This article was displayed on the ChosunBiz RM Report website at 10:42 a.m. on Oct. 27, 2025.
The Fair Trade Commission will again review next month the alleged collusion over the loan-to-value ratio (LTV) by the four major commercial banks (KB Kookmin, Shinhan, Hana, Woori). It comes about a year after last year's decision to "re-examine," with a final decision on sanctions expected within the year. With talk of a possible penalty surcharge in the trillions of won, tension is mounting in the financial sector ahead of the conclusion.
According to reporting compiled by ChosunBiz on the 27th, the Fair Trade Commission plans to hold plenary sessions on Nov. 19 and 26 to deliberate the alleged LTV collusion case involving the four major banks. The upcoming plenary sessions are expected to focus on additional verification issues raised after the plenary held in Nov. last year.
The Fair Trade Commission believes the four banks shared LTV information and restricted loan competition. The logic is that although banks could have extended more loans, they lowered the collateral recognition ratio, reducing consumers' loan limit and, as a result, increasing interest burdens.
According to materials secured by the Fair Trade Commission, the banks exchanged more than 20,000 pieces of LTV information in hard copy rather than by email. They also engaged in internal exchanges such as "Because of the collusion issue, we couldn't send files and wrote everything by hand," and used the expression "We'll win-win on the back end." Examiners view this as "evidence of organized information exchange."
The banking sector, however, maintains there was no intent to collude. A commercial bank official said, "LTV figures are only reference numbers to manage risk within government regulatory limits (50% in speculative areas, etc.) and do not directly affect the final loan limit or interest rate," adding, "With competition fierce among banks, there is no reason to intentionally lower the collateral ratio."
The core issue in the LTV collusion case is whether the banks gained unfair profits through the information collusion the Fair Trade Commission alleges. The banks argue that sharing information related to LTV was customary for risk management. Their logic is that lowering the LTV reduces the loan limit, giving banks little incentive to collude.
Earlier, in Feb. 2023, former President Yoon Suk-yeol ordered officials to "craft extraordinary measures to resolve oligopolies in finance and telecommunications and to promote competition," after which the Fair Trade Commission launched a related investigation. At the time, some interpreted the backdrop as a political goal of "improving the financial sector's monopolistic structure." This second-round plenary will test how that trajectory leads to a conclusion under the new administration.

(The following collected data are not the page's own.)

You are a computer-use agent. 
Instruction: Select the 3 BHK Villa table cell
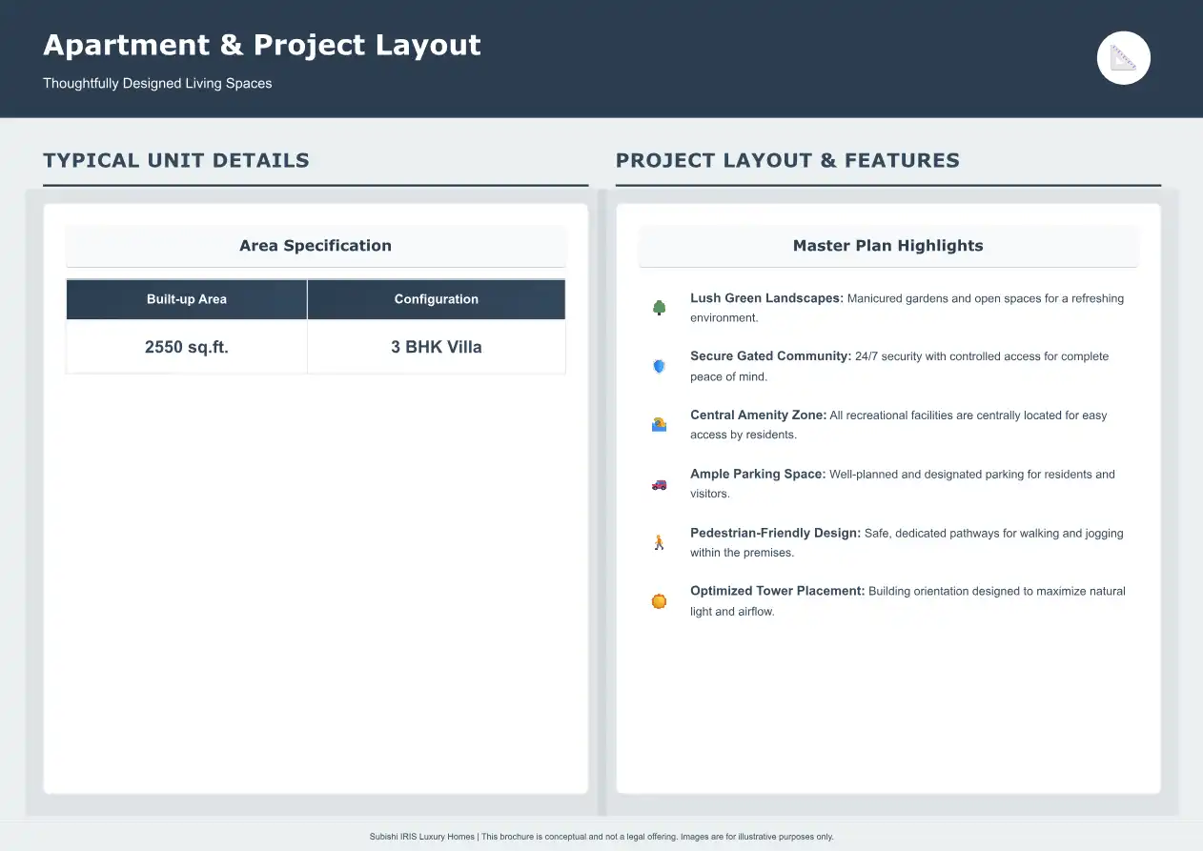437,347
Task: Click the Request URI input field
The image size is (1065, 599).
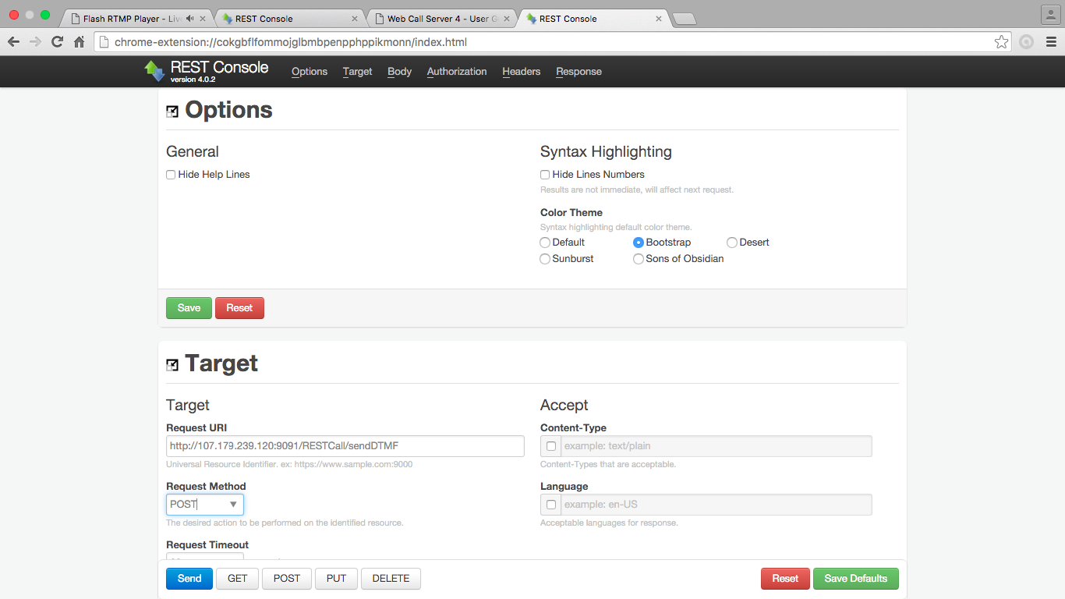Action: [x=345, y=446]
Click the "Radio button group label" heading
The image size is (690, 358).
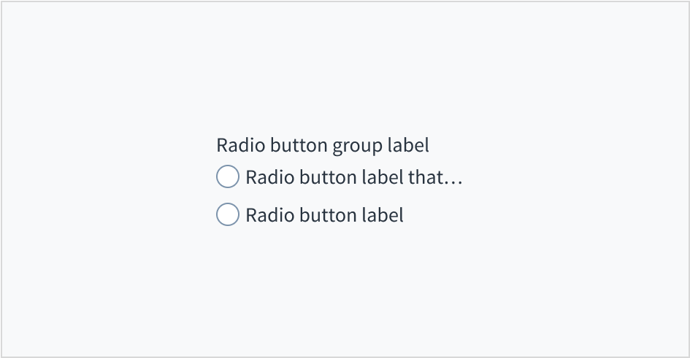323,145
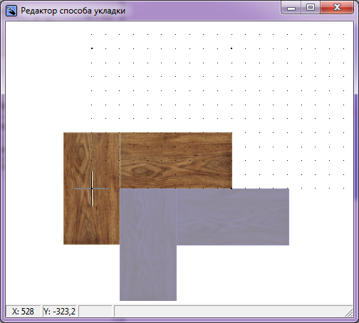Close the Редактор способа укладки window
The image size is (359, 323).
click(x=337, y=8)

The key question is whether the Fair Trade Commission can prove that information exchange among banks had a meaningful impact on actual limits and rates, leading to consumer harm. After deciding to re-examine the case last year, the agency conducted supplemental probes and rewrote its review report in Apr. this year. With the scope for calculating related revenue expanded, there are projections that the penalty surcharge could exceed 1 trillion won. However, since the commission withdrew its referral for prosecution at the first meeting last year, proving the "requirements for collusion" is likely to be decisive.

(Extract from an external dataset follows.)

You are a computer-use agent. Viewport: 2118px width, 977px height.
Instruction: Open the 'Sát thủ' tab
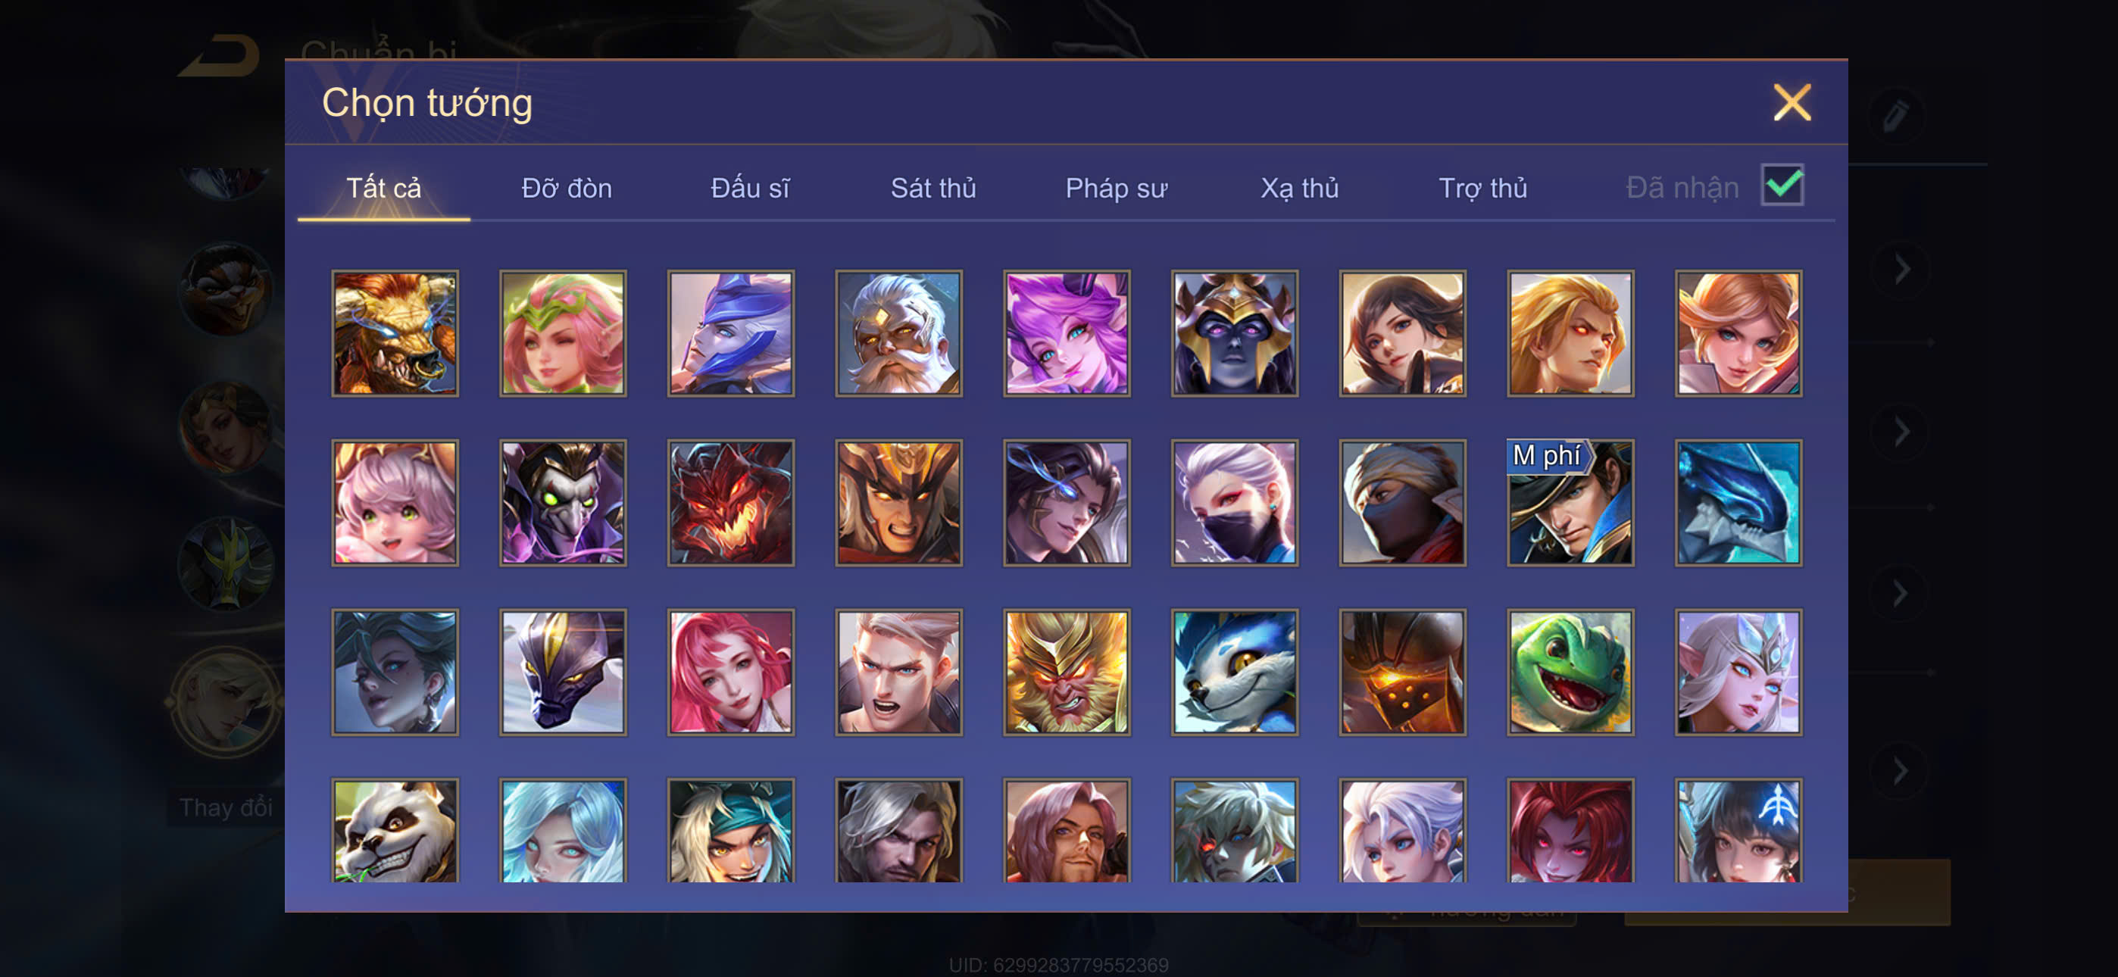933,188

In this re-examination, the Fair Trade Commission is said to have focused on proving the competition-restricting nature of the alleged collusion. Since the key issue raised at last year's plenary was whether "information exchange among banks actually restricted market competition," the supplemental probe is understood to have centered on reexamining the overall competitive structure of lending, including corporate loans. It is also understood that some additional evidence has been secured to support the impact of information sharing on market price formation. Based on this evidence, the commission is expected to again judge at the plenary whether the exchange of LTV information led to a substantive restriction of competition.
The financial industry also believes political variables will play into the outcome of the plenary. While the Yoon Suk-yeol administration favored a hard-line stance on sanctions, the new government is promoting a policy of expanding productive and inclusive finance. A financial industry official said, "Since banks' social role has grown after the change of administration, a penalty surcharge in the 1 trillion won range could be a burden," adding, "There may be room for the Fair Trade Commission to adjust the intensity of sanctions."
Depending on the outcome of the plenary, the financial sector could see the first-ever precedent on "information-exchange collusion." Conversely, if collusion is denied, the Fair Trade Commission's large-scale cartel probe that has continued for over two years could be put on hold.